Olha para os outros com atenção. Achas que és caso único? Repara em cada pessoa individualmente. Olha para os pequenos pormenores de cada um. Pois… É isso mesmo. Alguns são como tu. Farsantes a tentarem ser quem não são para simplesmente se integrarem com o resto do mundo. São como actores numa representação perpétua de uma peça de teatro onde são obrigados a participar. Vivem frustrados, cheios de mágoas no seu interior. Exactamente como tu!
Ainda assim vê como eles sorriem. Parece que se encaixam perfeitamente no seu lugar. Sabes porquê? Isso mesmo. Abdicaram de ter personalidade própria. Ideais, vontades, sonhos e metas apenas deles. Decidiram apagar-se a eles mesmos para conseguirem sobreviver no doce marasmo dum dia a dia coberto de rotinas monstruosas tal como todos os outros com medo do julgamento que possa acontecer. Preferiram castrar o seu intelecto em prol do simples destino de ser banal. Serve de refúgio um entretenimento ocasional e os programas de talentos de domingo à noite, onde a mente se convence do fado inevitável que a segunda-feira traz. Tudo não passa de uma mentira. Uma brutal e violenta mentira!
Sabes bem que todos que têm uma mente irrequieta não a conseguem prender por completo. Fica sempre ali uma voz incomodativa constantemente a palrar sobre como estás a desperdiçar a tua existência com futilidades. Sobra o isolamento do quarto onde ainda reside um pequeno santuário da sua fantasia, infelizmente não serve para mais nada a não ser chorar pela decepção que se acumula!
Que se passa? Sentes os olhos pesados e o coração apertado? Creio que não é motivo para isso. Apenas te estou a relembrar que a vida é demasiado interessante para ser desperdiçada com gente que desperdiça a sua própria existência com inutilidades. Ainda estás a tempo de acordar. Aliás, todos nessa situação ainda estão tempo de viver…
Parece que me entusiasmei demais. Falar é fácil eu sei. Mas sabes que às vezes pareço um daqueles pastores americanos a pregar moralismos e deixo-me levar. Seja como for, seja qual for a tua escolha, eu estarei aqui para narrar a tua vida.
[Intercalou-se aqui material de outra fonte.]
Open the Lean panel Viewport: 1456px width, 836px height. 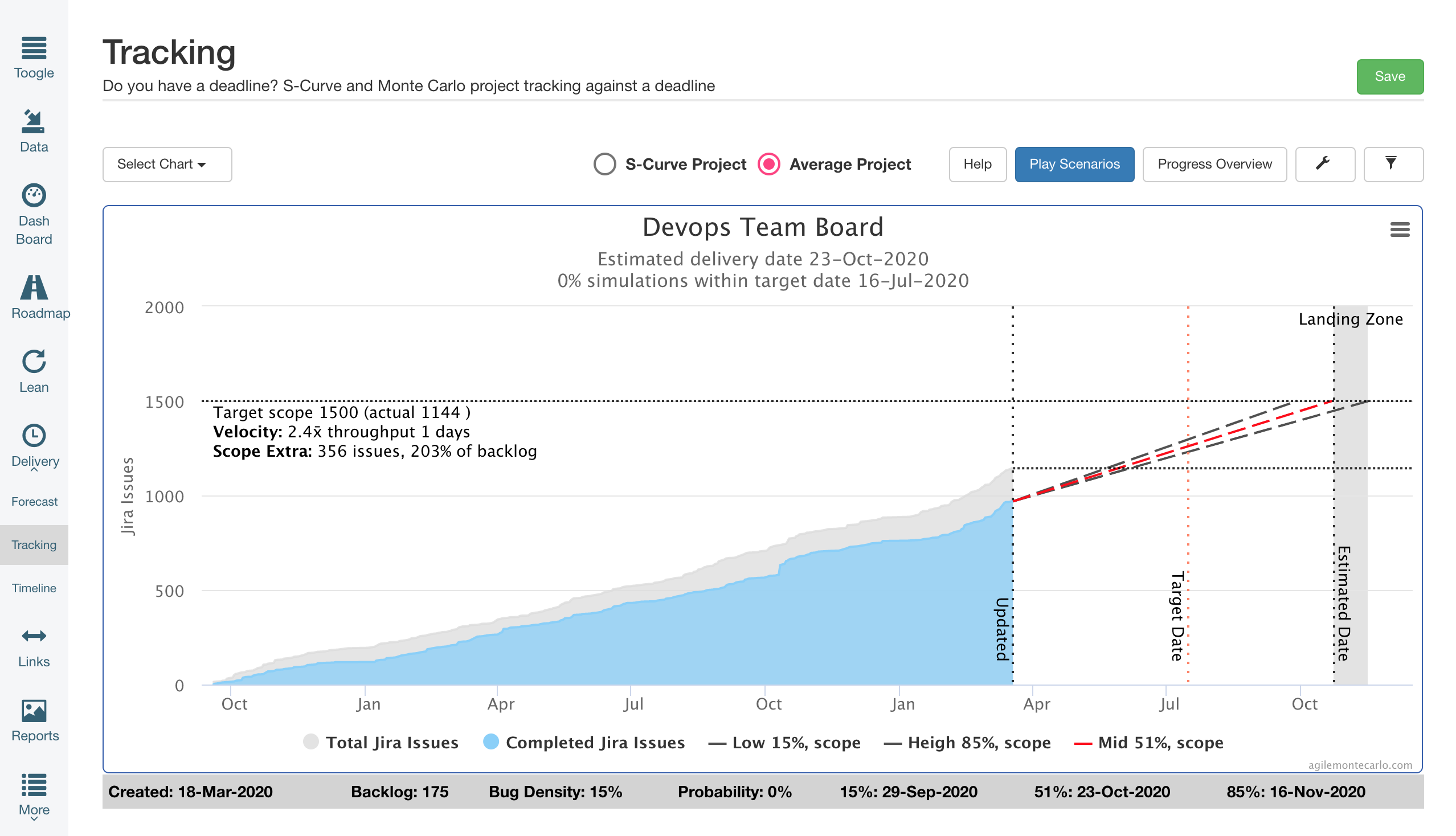click(34, 370)
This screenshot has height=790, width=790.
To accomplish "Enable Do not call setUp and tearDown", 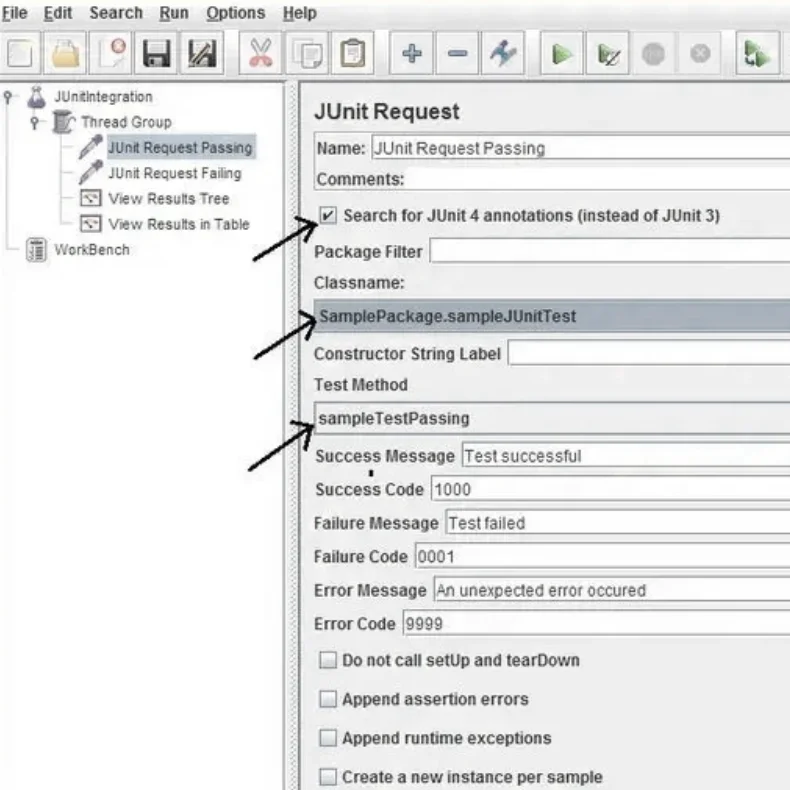I will coord(327,660).
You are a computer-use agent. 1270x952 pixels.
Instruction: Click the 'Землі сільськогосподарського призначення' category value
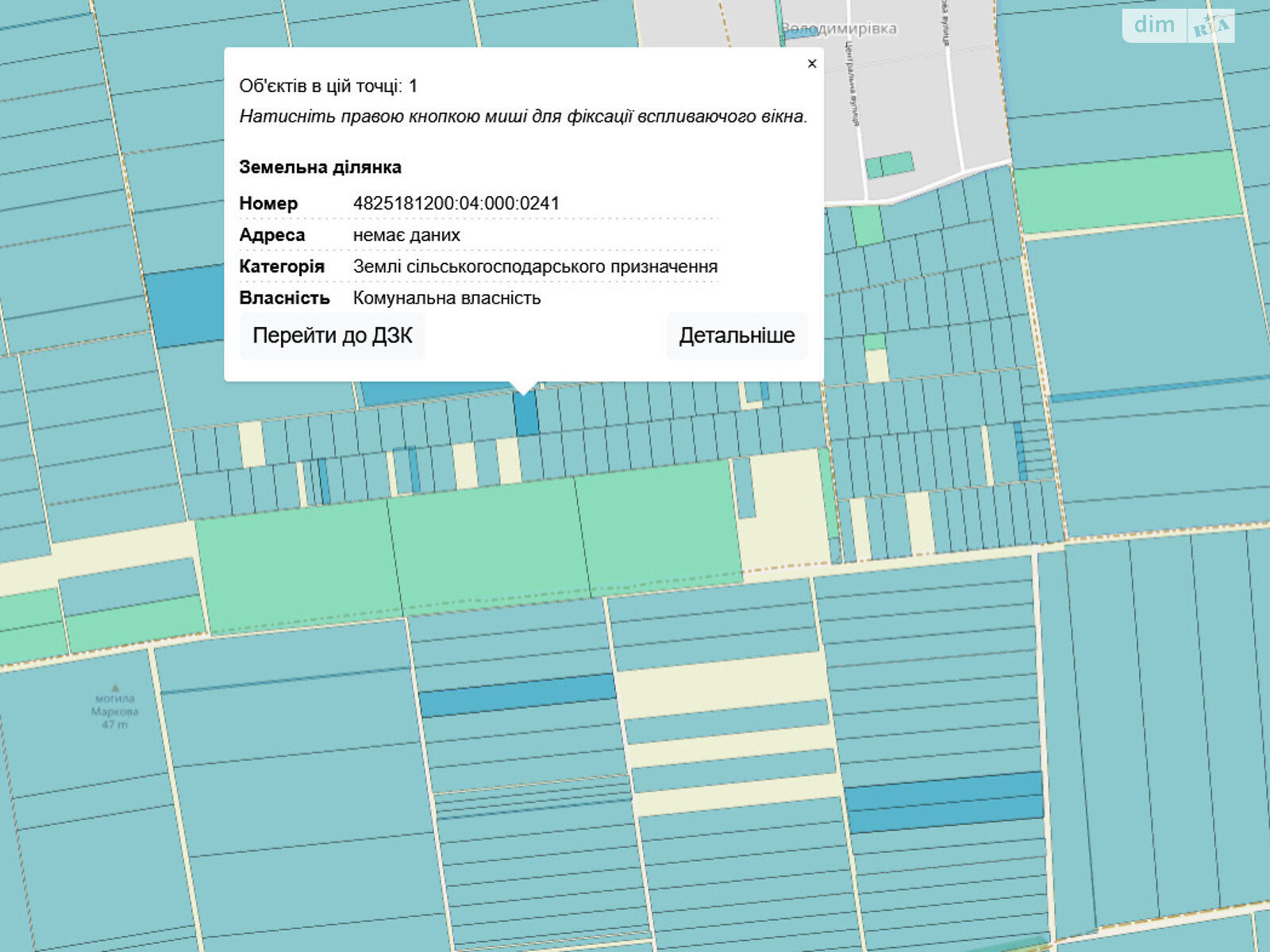click(x=535, y=267)
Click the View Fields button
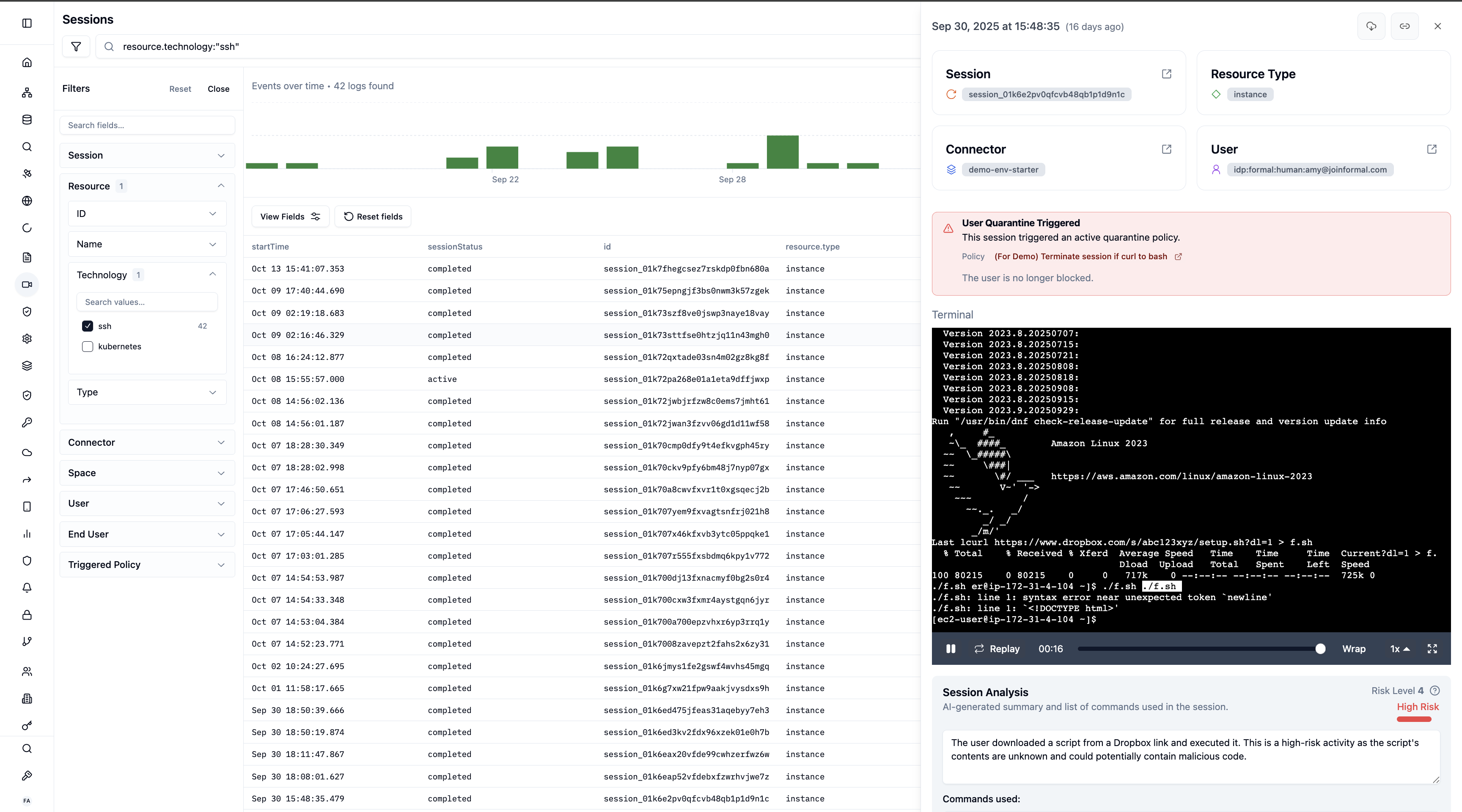This screenshot has height=812, width=1462. pyautogui.click(x=290, y=217)
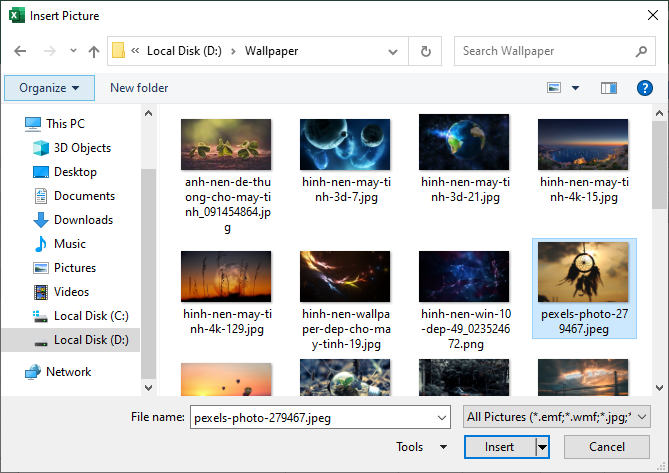The width and height of the screenshot is (669, 473).
Task: Open the Tools dropdown menu
Action: coord(422,447)
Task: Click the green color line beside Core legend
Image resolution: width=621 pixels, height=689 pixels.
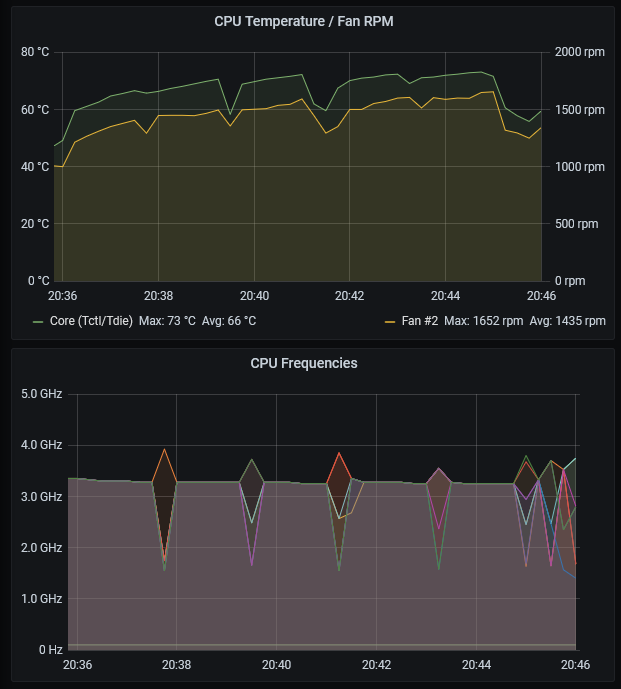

terça-feira, julho 07, 2015

O espaço vazio


– A estrada é longa…
– Ainda bem.
– Vais partir?
– Sim.
– Sabes para onde vais?
– Não.
– Tens medo?
– Muito.
– Então porque vais?
– Porque quero ser feliz.
– Vais voltar?
– Talvez.
– Como vais?
– Ao som de uma música.
– Que levas na bagagem?
– Espaço vazio.
– Que esperas trazer?
– Coisas que me preencham.
– Vais ter saudades?
– Depende de quem encontrar pelo caminho.
– Quando começas a viagem?
– Já a iniciei há muito tempo.
– Como assim?
– Desde o momento em, que por curiosidade, fiz a primeira pergunta.
– Não achas isso estranho?
– Acho isso interessante...

quarta-feira, julho 01, 2015

O pecado


Acima de tudo, importa constatar que por trás das minhas palavras sou um gajo normal, com hábitos normais, preocupações normais, desejos normais… Há em mim uma banalidade quase incomodativa que me torna completamente desinteressante.
Não existe em mim nada de extraordinário nem de heróico. Nada de verdadeiramente fascinante que justifique a minha fantasia. Sou somente um recluso numa prisão feita de coisas mundanas.
É quase criminoso o acto de demonstrar as minhas ideias, filosofias e pequenos contos, através destes textos, que não são nada mais do que parágrafos que parecem bonitos. Bem sei que é para isso que inventaram a escrita. Para escapar à realidade. Pelo menos na minha opinião.
Não tenho a menor dúvida que haja quem discorde comigo. Sinceramente não quero saber. Se existe esta forma de escape então vou usá-la para proveito próprio. É justo que passeie pelas letras a minha imaginação.
Quanto à realidade, peço desculpa pela minha inquietude. O simples acto de existir não me satisfaz. Para isso tenho de pagar o preço do desassossego, tentando redimir-me deste meu pecado de sonhar…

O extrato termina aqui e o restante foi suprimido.